■ What needs to be done ■
Check each line of the entries below for the word "agent", and copy out the ones that have it.

*** Data for processing Section Begins ***

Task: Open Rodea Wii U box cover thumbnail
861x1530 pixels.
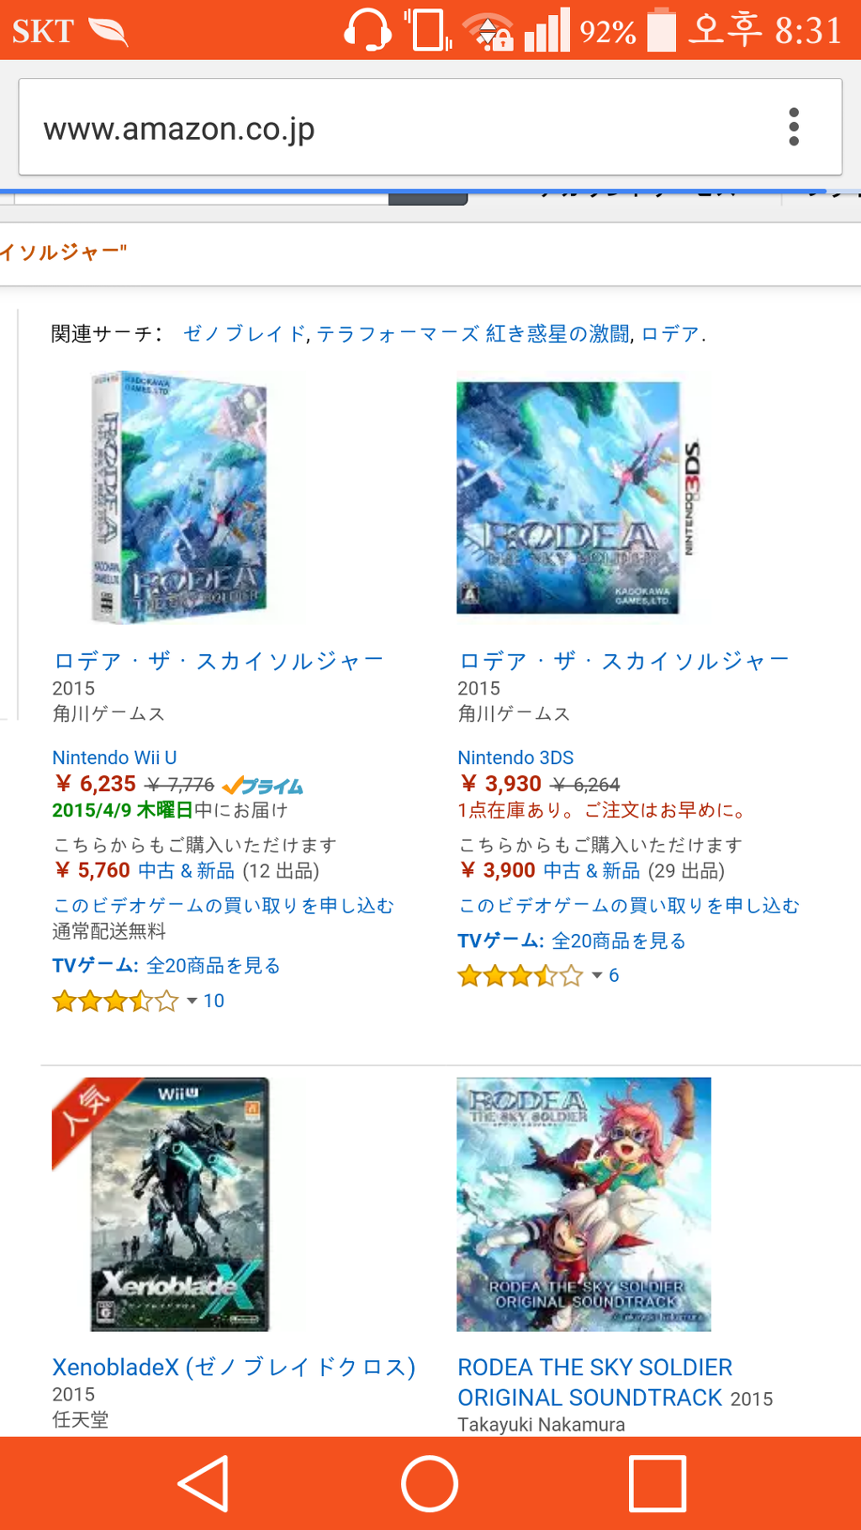Action: tap(179, 498)
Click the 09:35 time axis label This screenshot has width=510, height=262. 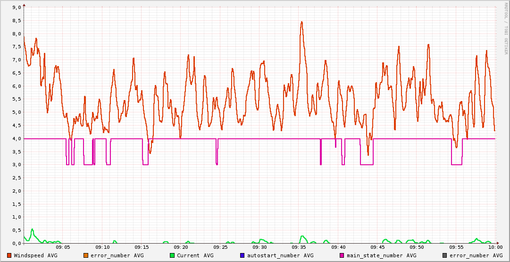click(299, 247)
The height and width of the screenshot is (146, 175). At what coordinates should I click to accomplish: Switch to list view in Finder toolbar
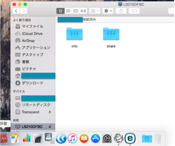pos(68,11)
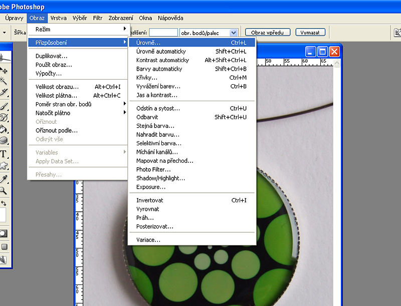Open the Filtr menu
The height and width of the screenshot is (306, 401).
[97, 18]
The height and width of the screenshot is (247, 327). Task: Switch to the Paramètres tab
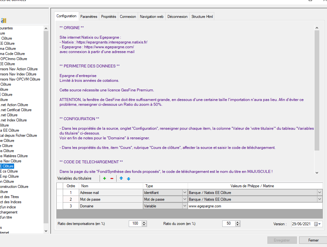[89, 17]
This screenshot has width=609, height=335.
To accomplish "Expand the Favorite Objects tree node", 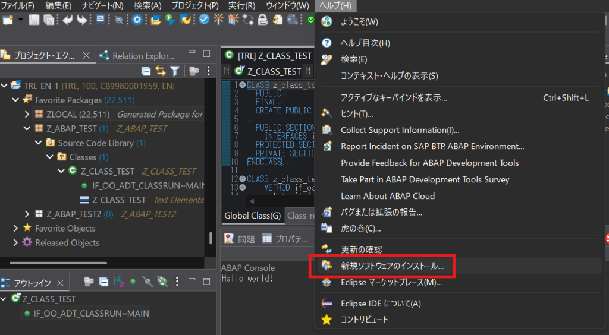I will pyautogui.click(x=16, y=228).
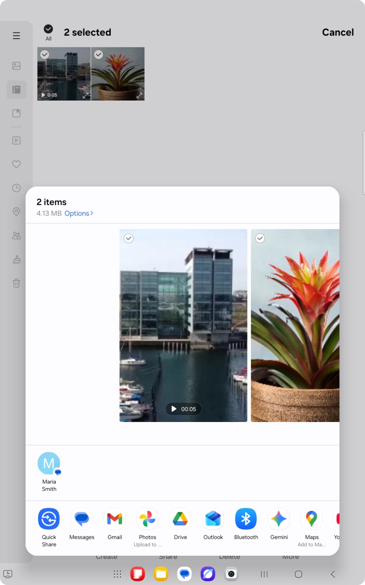Image resolution: width=365 pixels, height=585 pixels.
Task: Share via Outlook icon
Action: (213, 519)
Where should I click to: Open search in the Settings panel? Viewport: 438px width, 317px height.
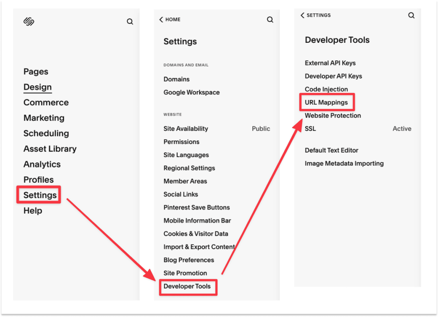[x=270, y=20]
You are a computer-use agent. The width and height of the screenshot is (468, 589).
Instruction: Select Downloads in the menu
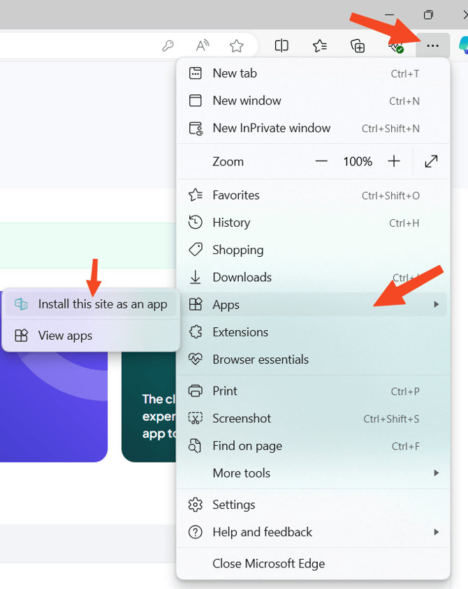pyautogui.click(x=242, y=277)
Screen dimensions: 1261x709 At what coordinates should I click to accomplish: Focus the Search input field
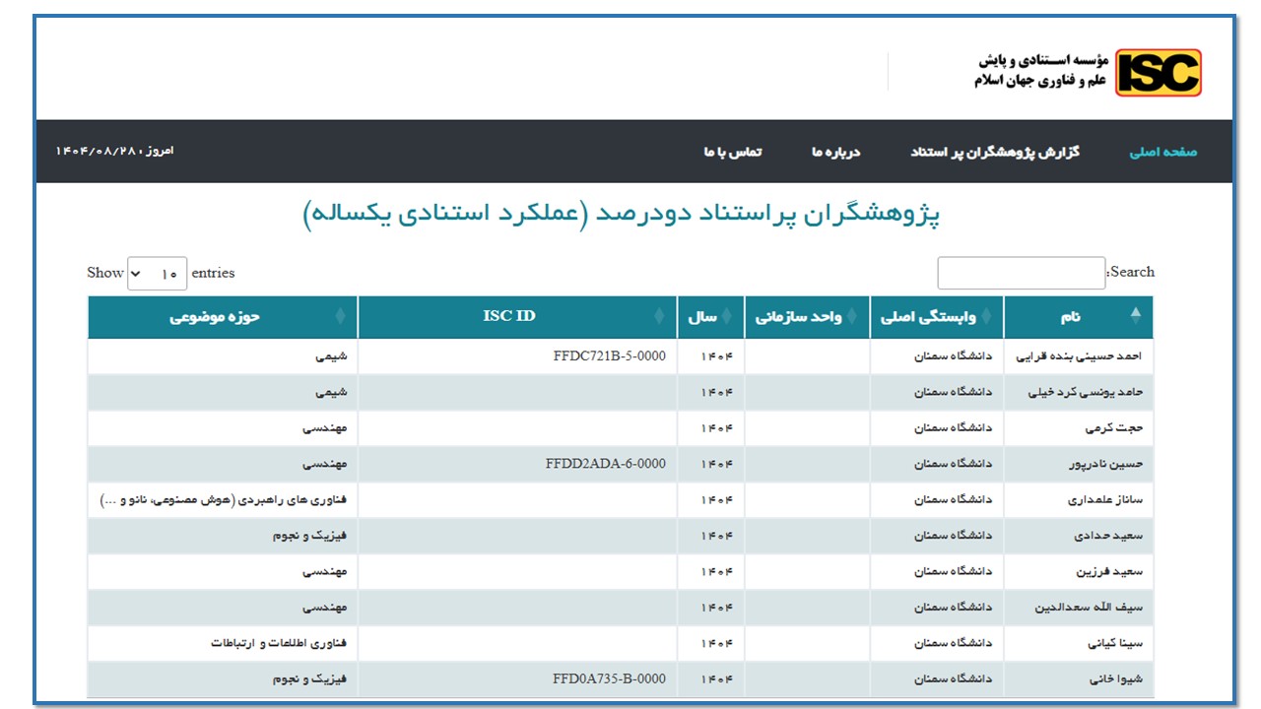click(x=1021, y=273)

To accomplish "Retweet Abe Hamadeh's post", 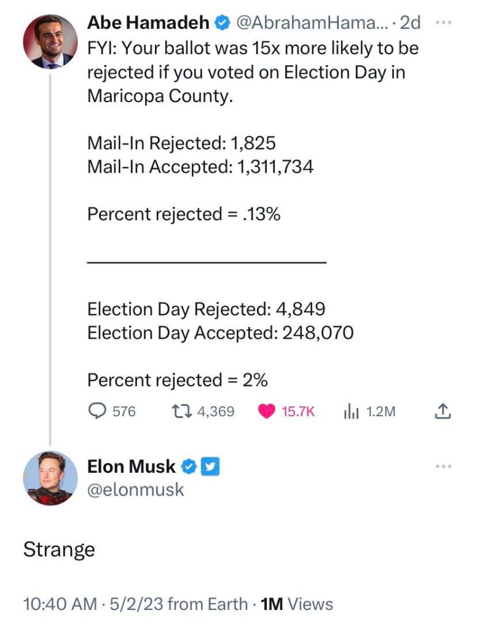I will (x=181, y=411).

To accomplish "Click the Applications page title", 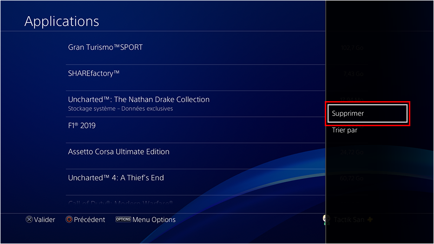I will pyautogui.click(x=62, y=21).
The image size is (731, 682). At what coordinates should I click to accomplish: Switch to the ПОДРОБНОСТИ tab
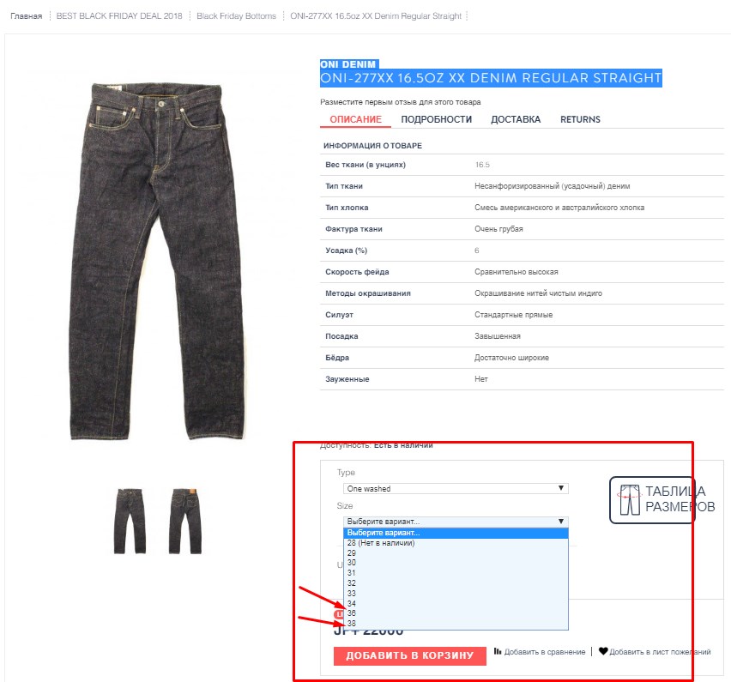click(437, 119)
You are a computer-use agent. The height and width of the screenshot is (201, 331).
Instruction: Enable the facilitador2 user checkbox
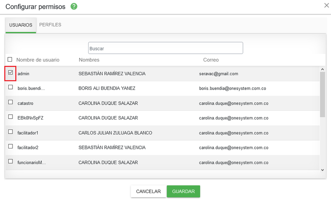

*** Data for processing Section Ends ***

■ Finished exercise ■
You are a computer-use agent. The width and height of the screenshot is (468, 589).
You are a computer-use agent. The height and width of the screenshot is (201, 331).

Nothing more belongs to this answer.